◆ Text excerpt
For human teams, messy workspaces have always had a social workaround. You ask Sarah, because Sarah knows. You DM the person who made the sheet. You remember that the "new" process is actually older than the reorg and should be ignored after step four. You can hear the slight hesitation in a colleague's voice when they say a number is "directionally right," which is office dialect for "please do not put this in front of the board without adult supervision."

Agents do not have that social fabric by default. They have access, context windows, tool calls, retrieval, logs, and increasingly elaborate ways of saying they are not sure. Those are useful. They are not the same as being embedded in the small human system that keeps a messy workplace from collapsing into nonsense. When an agent finds three contradictory artifacts, it may rank, summarize, ask, or choose. A good one may pause. A bad one may produce a gorgeous answer with the wrong fossil embedded inside it.

The conversation about agent capability can become too narrow here. We keep asking whether models are smart enough to work inside our systems. The companion question is whether our systems are legible enough to share intelligence with anything that was not already socialized into their weirdness. A person can survive a bad folder structure because they learn the folklore. An agent needs the folklore made operational.

◆ Activity 1
Please decide whether each statement agrees with the text on agents and messy workspaces, answering yes or no and quoting the words that decide it: (a) agents lack a social fabric by default; (b) a person cannot survive a bad folder structure; (c) a good agent may pause when it meets contradictory artifacts.
◆ Activity 2
Reproduce the text on agents and messy workspaces word for word, beginning at "Agents do not" and stopping after "embedded inside it.".
◆ Activity 3
Extend the text on agents and messy workspaces beyond its last sentence.
The listing after this has no connection to the text on agents and messy workspaces.

◆ Data excerpts
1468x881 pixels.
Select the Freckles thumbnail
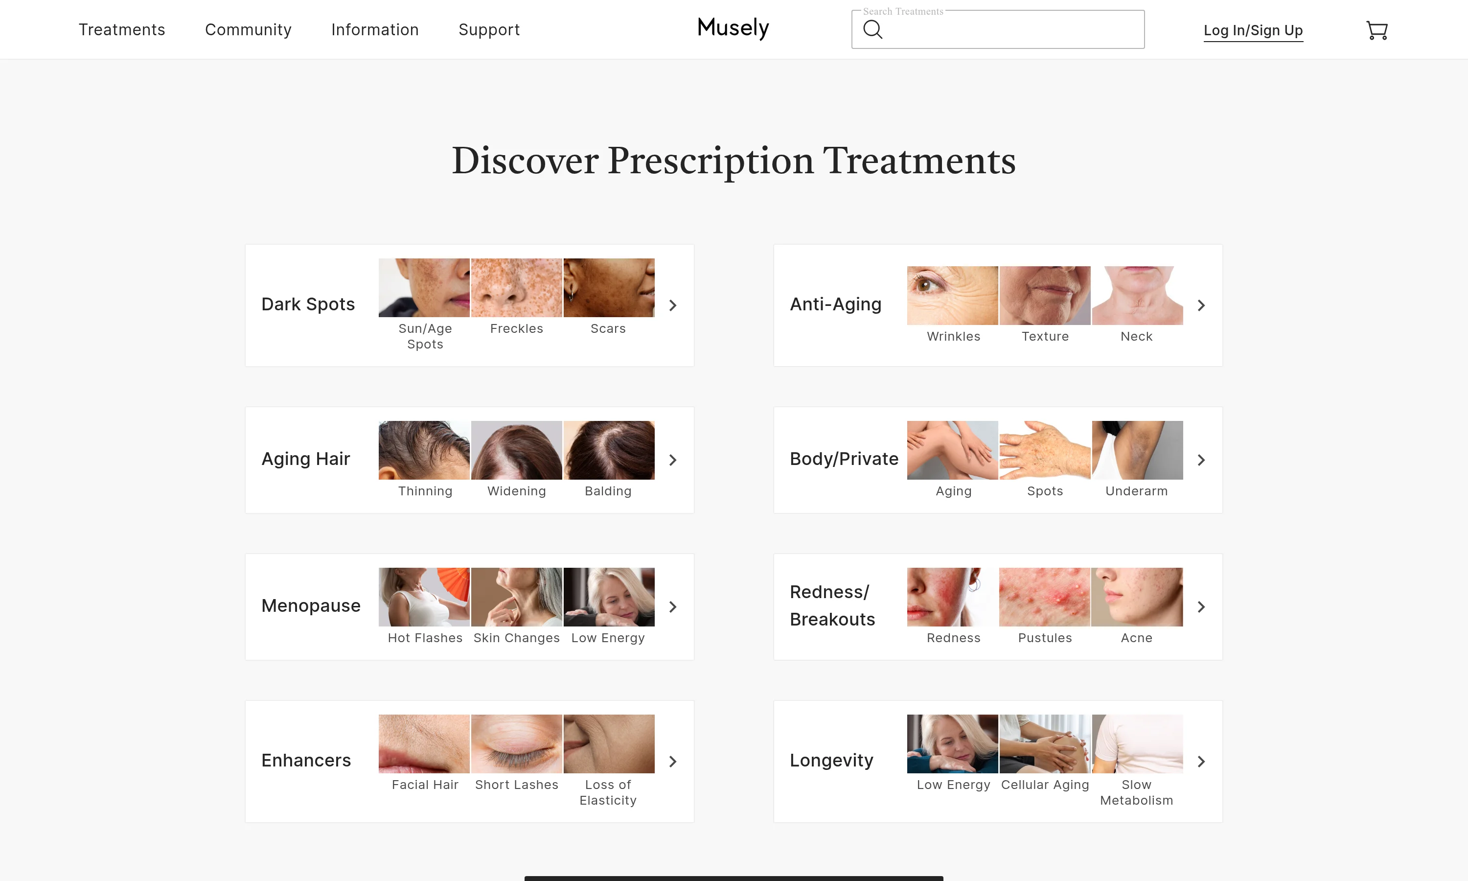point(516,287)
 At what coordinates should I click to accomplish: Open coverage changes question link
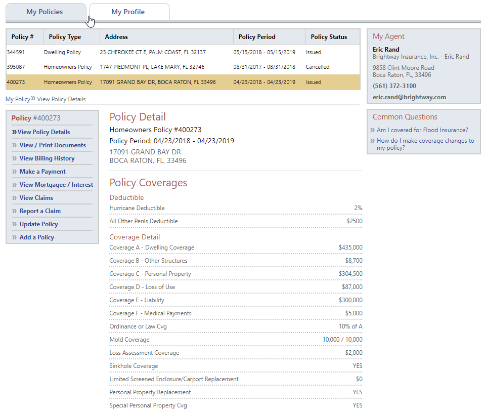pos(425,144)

---

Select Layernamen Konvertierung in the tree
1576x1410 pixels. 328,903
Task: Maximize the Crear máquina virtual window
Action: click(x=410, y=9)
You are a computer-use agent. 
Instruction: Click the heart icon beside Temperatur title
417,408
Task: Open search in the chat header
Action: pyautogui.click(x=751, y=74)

---

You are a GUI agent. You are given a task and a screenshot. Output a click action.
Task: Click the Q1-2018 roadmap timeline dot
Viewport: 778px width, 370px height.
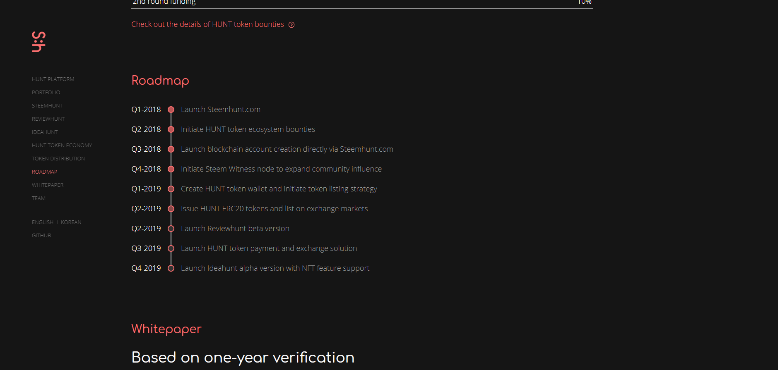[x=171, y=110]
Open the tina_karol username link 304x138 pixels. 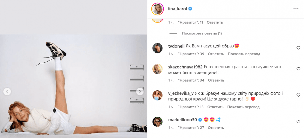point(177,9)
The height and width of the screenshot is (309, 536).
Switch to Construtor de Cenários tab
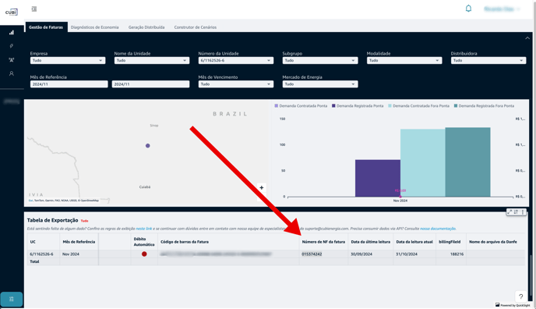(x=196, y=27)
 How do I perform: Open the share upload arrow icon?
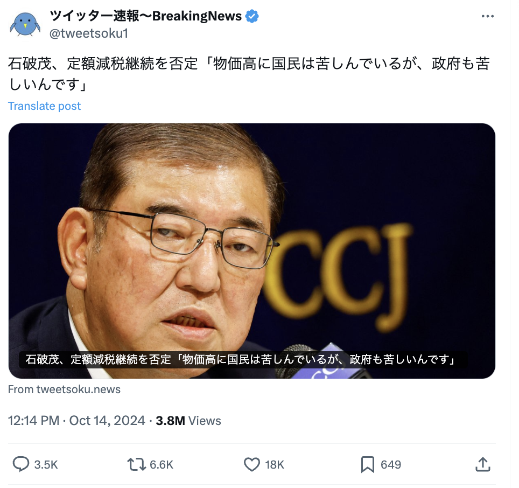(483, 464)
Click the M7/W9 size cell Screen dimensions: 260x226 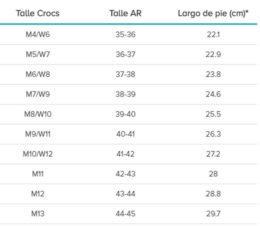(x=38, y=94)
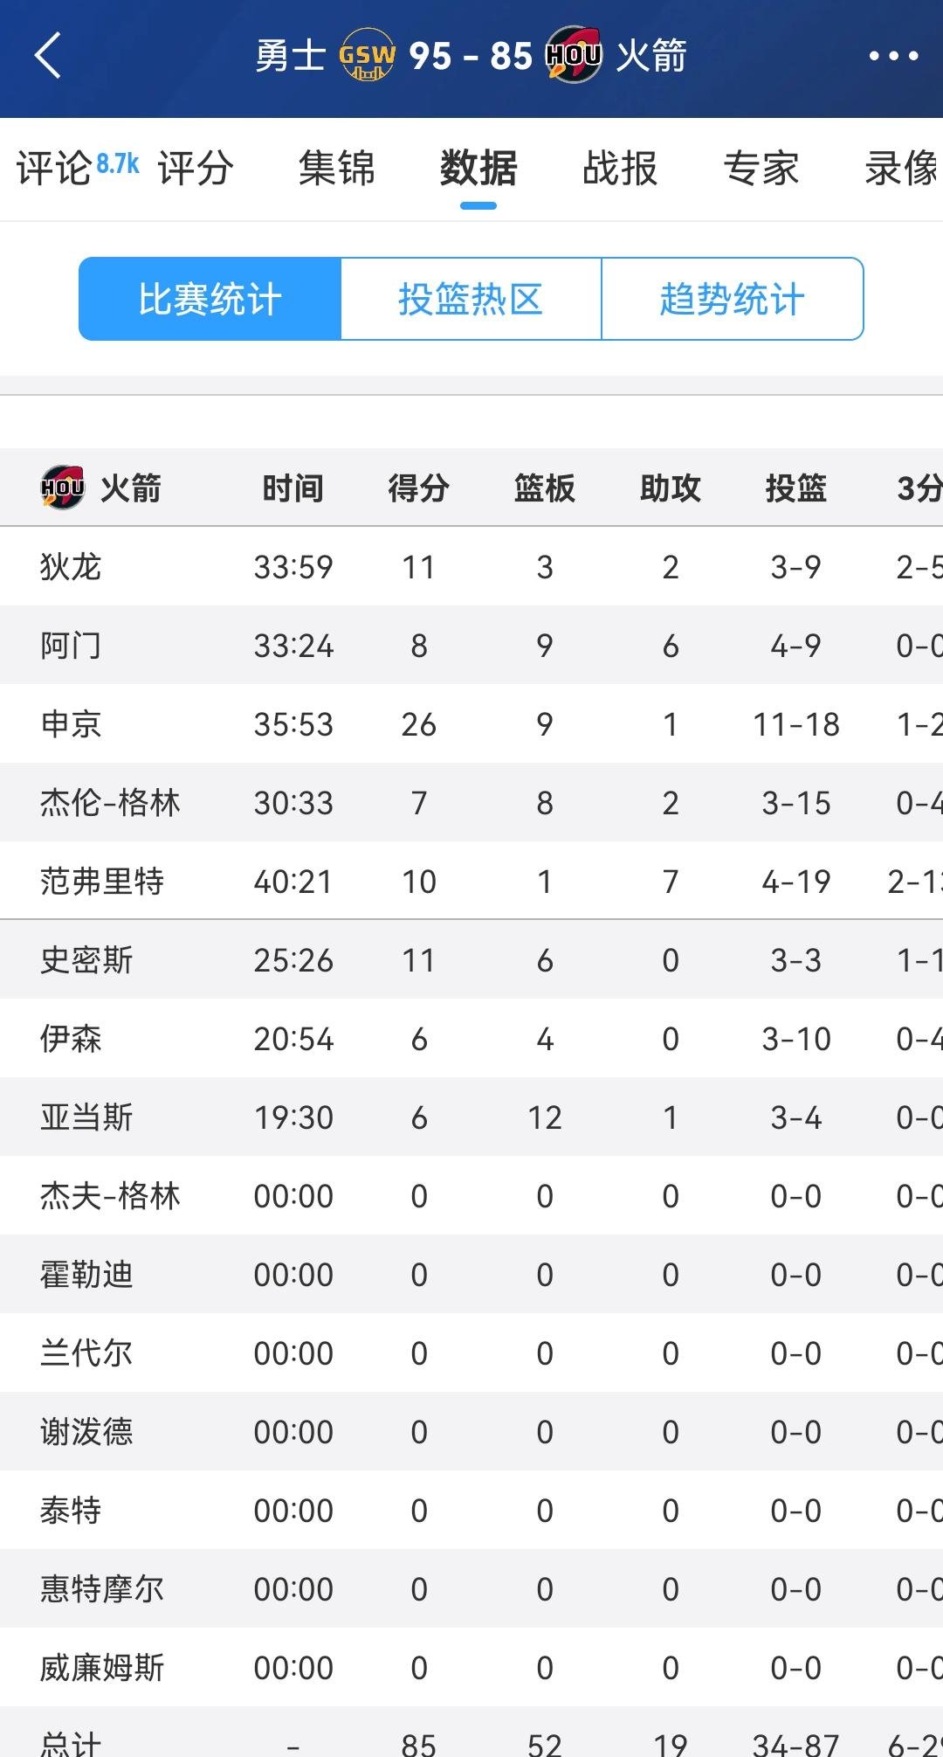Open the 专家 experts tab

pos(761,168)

◆ Output 1
(a) Yes: "Agents do not have that social fabric by default."
(b) No: "A person can survive a bad folder structure because they learn the folklore."
(c) Yes: "A good one may pause."

◆ Output 2
Agents do not have that social fabric by default. They have access, context windows, tool calls, retrieval, logs, and increasingly elaborate ways of saying they are not sure. Those are useful. They are not the same as being embedded in the small human system that keeps a messy workplace from collapsing into nonsense. When an agent finds three contradictory artifacts, it may rank, summarize, ask, or choose. A good one may pause. A bad one may produce a gorgeous answer with the wrong fossil embedded inside it.

◆ Output 3
That does not mean every organization needs a grand knowledge-management program with a logo, a steering committee, and a tragic Confluence migration. Please no. Most teams have already endured enough portals named after virtues. The better starting point is smaller and more physical: what would someone need to know before taking action here, and where would they find it without interrupting the busiest person in the room?

This turns interface design into workplace maintenance. An agent-ready workspace is not only a place with APIs and permissions. It is a place where status is visible, sources have lifetimes, exceptions are named, ownership is findable, and uncertainty has somewhere respectable to stand. If those signals exist only as vibes, the agent is not really collaborating with the organization. It is excavating it.

There is a human cost to pretending otherwise. When agents work in messy systems, people inherit the cleanup in the least humane form: after the wrong draft has circulated, after the automation used the stale policy, after the support response sounded authoritative and missed the actual history. The work then arrives as blame-shaped archaeology. Someone has to explain why the agent did a reasonable thing with unreasonable context and make the mess legible under pressure, which is the worst time to do housekeeping unless you enjoy labeling boxes during a small fire.

The better version is less glamorous than the demos. It asks teams to treat information hygiene as part of the product surface for human-agent work. It asks leaders to notice that making context clear is real labor, not clerical residue. It asks vendors to build interfaces that show source age, confidence, conflicting evidence, ownership, and action history without turning every task into an audit seminar. It asks workers to be allowed time to maintain the room before being judged by what the room allows an agent to do.

Some of this will sound boring, which is usually where the important design work hides. A clean handoff is not created by a clever prompt alone. It is created by a workplace that has enough respect for its own memory to make decisions, exceptions, and sources findable before the machine arrives.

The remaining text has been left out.